BNP Paribas, à la pointe du combat pour le développement durable ? La question mérite d’être posée. BNP Paribas a souvent été pointée du doigt pour ses pratiques peu « responsables ». Sans évoquer l’amende controversée de 9 milliards de dollars infligée par les États-Unis pour violation des embargos à l’encontre de plusieurs pays, comme le Soudan ou l’Iran, le groupe a fait l’objet de multiples sanctions dont le bien-fondé n’a pas été mis en doute.

En 2017, l’ACPR (Autorité de contrôle prudentiel et de régulation) l’a sanctionné pour « plusieurs insuffisances importantes » de son dispositif de lutte contre le blanchiment des capitaux et le financement du terrorisme. La même année, le groupe se faisait de nouveau épingler par le régulateur américain pour avoir manipulé le marché des changes, puis en 2018 pour une tentative de manipulation des produits de taux. Il lui a également été reproché, pêle-mêle, d’être un des plus gros financeurs européens d’armes atomiques et une des banques les plus actives dans les paradis fiscaux. Sans compter que BNP Paribas est régulièrement pointés du doigt par les ONG pour son implication dans le financement des énergies fossiles.

Cela n’empêche d’ailleurs pas la banque de figurer dans de nombreux classements d’entreprises jugées « vertueuses » par les agences de notation extrafinancière (Vigeo Eiris, Sustainalytics, Oekom, FTSE4Good…). Cela illustre d’ailleurs bien à quel point il est difficile de mesurer la responsabilité sociale des entreprises (RSE).

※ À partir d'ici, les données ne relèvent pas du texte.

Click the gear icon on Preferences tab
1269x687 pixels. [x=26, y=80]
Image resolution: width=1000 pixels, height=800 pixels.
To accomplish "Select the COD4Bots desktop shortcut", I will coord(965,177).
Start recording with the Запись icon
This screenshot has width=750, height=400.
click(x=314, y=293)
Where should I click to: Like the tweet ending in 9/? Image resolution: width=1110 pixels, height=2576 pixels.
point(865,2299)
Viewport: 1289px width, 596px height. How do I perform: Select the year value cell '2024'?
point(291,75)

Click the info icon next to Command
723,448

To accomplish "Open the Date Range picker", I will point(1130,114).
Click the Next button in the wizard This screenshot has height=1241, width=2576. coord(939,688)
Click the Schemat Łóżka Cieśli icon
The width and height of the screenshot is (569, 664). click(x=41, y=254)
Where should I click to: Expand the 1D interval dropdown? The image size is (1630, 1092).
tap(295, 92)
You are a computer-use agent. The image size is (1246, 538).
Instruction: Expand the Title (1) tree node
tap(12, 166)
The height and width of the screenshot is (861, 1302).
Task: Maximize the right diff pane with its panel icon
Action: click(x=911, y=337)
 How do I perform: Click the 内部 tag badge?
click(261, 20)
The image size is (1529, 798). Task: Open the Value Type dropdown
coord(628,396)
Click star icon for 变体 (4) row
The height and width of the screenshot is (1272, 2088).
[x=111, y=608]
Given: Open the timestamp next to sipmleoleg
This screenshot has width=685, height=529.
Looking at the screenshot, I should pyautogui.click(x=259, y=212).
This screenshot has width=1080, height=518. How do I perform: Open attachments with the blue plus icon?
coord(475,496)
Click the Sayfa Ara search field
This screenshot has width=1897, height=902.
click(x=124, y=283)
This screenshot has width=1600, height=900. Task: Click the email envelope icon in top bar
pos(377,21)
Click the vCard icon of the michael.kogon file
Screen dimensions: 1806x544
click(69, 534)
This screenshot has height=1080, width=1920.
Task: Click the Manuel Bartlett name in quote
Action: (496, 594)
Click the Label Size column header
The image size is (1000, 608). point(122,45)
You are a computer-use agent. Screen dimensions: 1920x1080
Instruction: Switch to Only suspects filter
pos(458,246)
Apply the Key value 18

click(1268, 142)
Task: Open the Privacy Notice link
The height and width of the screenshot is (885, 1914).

Au final, toutes ces affaires valent à BNP Paribas une bien piètre réputation. Le groupe fut d’ailleurs l’objet d’un reportage signé Thomas Lafarge et Xavier Harel : « BNP Paribas, dans les eaux troubles de la première banque européenne ». Pas besoin d’être cynique pour se dire que la banque a bien besoin de redorer son blason.

Greenwashing
Dans le jargon académique on parle de greenwashing, ou éco-blanchiment. Il s’agit pour les entreprises d’adopter un positionnement et une communication orientés développement durable dans le but principal de « verdir » (ou de « blanchir ») leur image.

Matthew Kotchen, professeur à l’université de Yale et membre du prestigieux NBER, montre ainsi que les entreprises qui adoptent les comportements (en apparence) les plus « responsables » sont précisément celles qui sont les moins « vertueuses ». Les entreprises profitent ainsi du caractère foncièrement multidimensionnel de la RSE pour communiquer sur certaines bonnes actions qui ne sont pas en lien direct avec leurs activités, mais qui dans le bilan final pèseront autant, sinon plus, que leurs comportements irresponsables.

Margaret E. Ormiston (London Business School) et Elaine M. Wong (University of California) considèrent que la RSE offre un crédit moral qui permet aux dirigeants de s’engager dans un traitement moins éthique des parties prenantes : c’est le concept de Licence to ill. Les exemples abondent : on peut citer notamment l’entreprise Vale, responsable il y a quelques semaines de la catastrophe de Brumadinho au Brésil – un drame écologique et humain – qui se targue de partenariats signés avec les populations indigènes… Que les entreprises dévoient le concept de RSE, pour des raisons marketing, rien de très étonnant. Ce qui est nouveau, c’est qu’elles le font désormais avec l’assentiment des universités.

Clause de non-dénigrement
L’université PSL, en acceptant ce partenariat exclusif avec BNP Paribas pour sa formation au développement durable, n’offre-t-elle pas à la banque une Licence to ill à peu de frais ?

Le contrat qui lie PSL et BNP Paribas dans le cas de cette nouvelle licence est confidentiel. Un article publié dans Le Monde le 22 février dernier a toutefois de quoi nous alerter. Le montant serait de 8 millions d’euros sur 5 ans – rappelons que la plupart des Chaires bénéficient du régime fiscal du mécénat, qui permet à l’entreprise de défiscaliser 60 % de ses dons.

En principe, l’entreprise ne peut exiger alors contractuellement aucune contrepartie. Il a pourtant été question d’une « clause de non-dénigrement ». Celle-ci n’a même pas besoin d’être explicite : comment penser que les recherches ou les enseignements puissent dans ces conditions rester tout à fait indépendants ? Je ne doute absolument pas du sérieux, de l’intégrité, de la sincérité et du dévouement de mes collègues. Au contraire, je déplore qu’ils soient dans une situation aussi inconfortable.

Notons que l’université Paris-Dauphine, membre central de l’alliance PSL, accueille déjà depuis plusieurs années, une chaire « Finance et développement durable » financée par… le Crédit Agricole et EDF, et hébergée par l’Institut Europlace de finance – une émanation du lobby de la Place financière de Paris.